Tim Miller, political analyst and former political director of Republican Voters Against Trump, wrote in The Bulwark this week that the problem is the base strategy, i.e. believing that soaking up small (and large) dollar donations and social media attention translates into votes. “These days, all politics is national. If a local candidate or party wants an outcome different from their state’s partisan lean, they need to be intentional about separating themselves from the national narrative rather than playing into it,” he wrote. It’s not just on the right: Witness the hopes that surrounded Democratic candidates in South Carolina and Kentucky, drawing huge sums of out of state cash.

Elder, Miller told Deadline, “tapped into their anger and grievance and rage, and people in the party went along with it.”

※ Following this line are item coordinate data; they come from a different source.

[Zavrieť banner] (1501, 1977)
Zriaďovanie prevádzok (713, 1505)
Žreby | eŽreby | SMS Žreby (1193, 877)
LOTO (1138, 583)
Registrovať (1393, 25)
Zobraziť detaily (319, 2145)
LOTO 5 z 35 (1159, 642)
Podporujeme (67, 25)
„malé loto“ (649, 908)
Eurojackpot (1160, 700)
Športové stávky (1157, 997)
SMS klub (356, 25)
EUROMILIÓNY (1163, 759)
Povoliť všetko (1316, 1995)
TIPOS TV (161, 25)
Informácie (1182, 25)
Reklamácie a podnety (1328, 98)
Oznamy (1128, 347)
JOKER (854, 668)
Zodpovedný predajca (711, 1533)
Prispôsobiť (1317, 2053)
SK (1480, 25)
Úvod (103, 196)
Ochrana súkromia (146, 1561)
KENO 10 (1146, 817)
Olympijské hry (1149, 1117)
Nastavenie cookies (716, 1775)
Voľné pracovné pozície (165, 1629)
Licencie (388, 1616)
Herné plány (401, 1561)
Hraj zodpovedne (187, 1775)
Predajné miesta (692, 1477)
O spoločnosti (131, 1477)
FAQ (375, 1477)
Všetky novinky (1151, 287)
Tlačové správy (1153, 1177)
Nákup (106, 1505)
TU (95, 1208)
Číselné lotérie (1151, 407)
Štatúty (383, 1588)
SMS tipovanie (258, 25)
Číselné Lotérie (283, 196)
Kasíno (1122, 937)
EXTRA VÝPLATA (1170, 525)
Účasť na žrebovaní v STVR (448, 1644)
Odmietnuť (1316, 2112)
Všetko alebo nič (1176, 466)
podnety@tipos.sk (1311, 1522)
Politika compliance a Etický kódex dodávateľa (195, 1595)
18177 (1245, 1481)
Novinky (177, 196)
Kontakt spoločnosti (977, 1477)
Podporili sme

There certainly was discontent among the electorate, and Newsom may have been in real trouble at one point, according to some polls in early August. But an issue that Elder and other candidates treated as a negative — Newsom’s support of Covid restrictions and vaccine requirements, coupled with his infamous visit to the restaurant French Laundry — may actually have been a positive for the governor, according to Edison Research exit polling.

“I think there was a sense that they could make this all about Gavin and French Laundry and whatever and school openings,” Miller said. “That is not reality in our politics anymore. The tribalism nature is too strong for that to crossover. You need to give them something more besides hypocrisy.”

Elder has said that he’s not done with the political stage, telling supporters on Tuesday night that “we may have lost the battle, but we are going to win the war.” He now may be the most popular figure in the state Republican party, but in a true blue state, he’ll need a new battle plan to break out of the bubble.